Priority Inbox segments the inbox into two parts: one for the emails Gmail deems “Important” and one part for “Everything Else.” This cute video presents the concept:

You may also customize Priority Inbox by going to the Gmail settings, accessed by clicking the cog on the right-hand side of the screen and selecting “Inbox.” Over time, you teach Priority Inbox what’s important to you and what’s not. Every email has an irregular pentagon shape on its left-hand side. That pentagon is either colored yellow, or it’s clear. Clicking on that pentagon toggles the yellow fill on and off. Clicking the yellow “on” tells Gmail that email from that sender should be considered “Important” from there on. Un-clicking the yellow tells Gmail that messages from that sender should appear in the “Everything Else” section.

With my email segmented into these two sections, I can fly through it when at my desktop computer. The “Everything Else” section takes virtually no time. I either skim the messages, forward any to read later to Toodledo, or delete without reading. All “Important” email is together, and I can spend the needed time on each one with a clear idea of just how many of those I have.

From my mobiles devices, Priority Inbox only includes the “Important” ones in the notifications. When I open the Gmail app on my mobile devices, all I see is the list of “Important” messages.

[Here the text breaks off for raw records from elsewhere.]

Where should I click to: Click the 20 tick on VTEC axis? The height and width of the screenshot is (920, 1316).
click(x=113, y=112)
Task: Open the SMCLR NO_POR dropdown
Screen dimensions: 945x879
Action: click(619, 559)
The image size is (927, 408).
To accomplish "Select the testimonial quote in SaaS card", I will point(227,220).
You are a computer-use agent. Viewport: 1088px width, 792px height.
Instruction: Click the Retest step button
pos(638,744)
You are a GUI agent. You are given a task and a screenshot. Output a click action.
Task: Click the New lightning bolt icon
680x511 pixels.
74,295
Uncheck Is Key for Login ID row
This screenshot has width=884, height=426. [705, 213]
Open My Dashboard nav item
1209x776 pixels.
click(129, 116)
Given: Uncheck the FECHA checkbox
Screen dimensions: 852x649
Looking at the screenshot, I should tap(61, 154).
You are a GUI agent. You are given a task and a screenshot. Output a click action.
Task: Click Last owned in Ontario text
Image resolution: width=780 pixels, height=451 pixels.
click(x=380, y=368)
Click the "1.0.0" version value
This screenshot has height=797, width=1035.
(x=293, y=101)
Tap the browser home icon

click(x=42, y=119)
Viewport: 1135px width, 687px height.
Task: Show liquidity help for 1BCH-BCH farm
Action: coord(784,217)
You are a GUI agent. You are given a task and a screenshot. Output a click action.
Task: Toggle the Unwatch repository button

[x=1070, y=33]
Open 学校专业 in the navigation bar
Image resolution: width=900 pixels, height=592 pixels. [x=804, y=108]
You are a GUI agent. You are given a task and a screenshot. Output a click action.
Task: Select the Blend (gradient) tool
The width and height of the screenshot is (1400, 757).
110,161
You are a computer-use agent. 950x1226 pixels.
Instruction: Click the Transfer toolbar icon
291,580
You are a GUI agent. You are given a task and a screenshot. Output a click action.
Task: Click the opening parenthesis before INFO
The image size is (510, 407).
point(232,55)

I can manually view the “Everything Else,” but generally wait and handle it in one batch at my computer.

At the end of the day, all email which requires a reply has received a reply. All email which needs to be acted on later has been forwarded to Toodledo. All email which needs to be saved “just in case” has been archived. All email which needs to be saved because of its value as lasting reference information has been forwarded to Evernote. Everything else has been deleted.

At the end of the day, my Inbox is empty. That’s what works!

So Why Inbox by Gmail?

If you need an intro to Inbox by Gmail, this video is just over 7 minutes and explains the features well:

Inbox by Gmail would work well for the person who keeps all email in the inbox. It does provide some amount of organization and notifies the user how many new items have been received in each area (travel, purchases, finance, social, and promos). The downside is that to view messages, it requires opening each one of those sections. For those of us who have a goal of an empty email inbox, we now have more places we must examine and empty.

On the upside, Inbox by Gmail does help when searching for an archived email. For example, I may need to review an airline or hotel confirmation. When I receive that type of email, I first forward it to Worldmate, a service I use to organize travel information. I then archive the email. I can retrieve it by searching “All mail” and including a search term, such as “Delta” or “Hampton Inn.” With Inbox by Gmail, I tap the Travel “bundle” and see all emails related to airline, hotel, or rental car reservations.


Inbox by Gmail


That being said, if this section was long and I needed to search that bundle, a search also returns results from all other emails, not just the bundle I wish to search. For example, suppose I am looking for a particular reservation for a Hampton Inn. I go to the Travel bundle. Suppose that list is lengthy. I tap the “search” icon and enter “Hampton.” My results will also include emails sent to someone whose last name is “Hampton.”

One feature I do like is that when I compose an email (by tapping the red circle with the “+” inside), I am presented with a list of the several people I email most. With a single tap, I can compose a message to one of those people.

For me, the jury is very much still out on Inbox by Gmail. For the person who lives in email, tries to use the inbox as their to-do list, and tries to use email as their reference system, Inbox by Gmail may just be the answer. For those of us who like the looks of an empty inbox and maximize use of a dedicated to-do app and dedicated notes app, Inbox by Gmail seems more like a solution in search of a problem.

Inbox by Gmail is being rolled out slowly, and currently by invitation. How did I get mine? I posted in Twitter that I wanted one. Someone who already had it sent me an invitation. After a few days, I noticed that tapping the red circle revealed an option not only to compose an email to one of my close contacts, but to also send invitations. Once I had sent three invitations (all to people who requested them from me via Twitter), that icon disappeared. So, it looks like three invitations is all a user is able to send.

Want to try Inbox by Gmail? Do what I did. Go on Twitter and ask for an invitation. Twitter is a magical place where you can ask the whole world a question and someone you may never have met will help you with the answer.

Is anyone using Inbox by Gmail now? What are your impressions?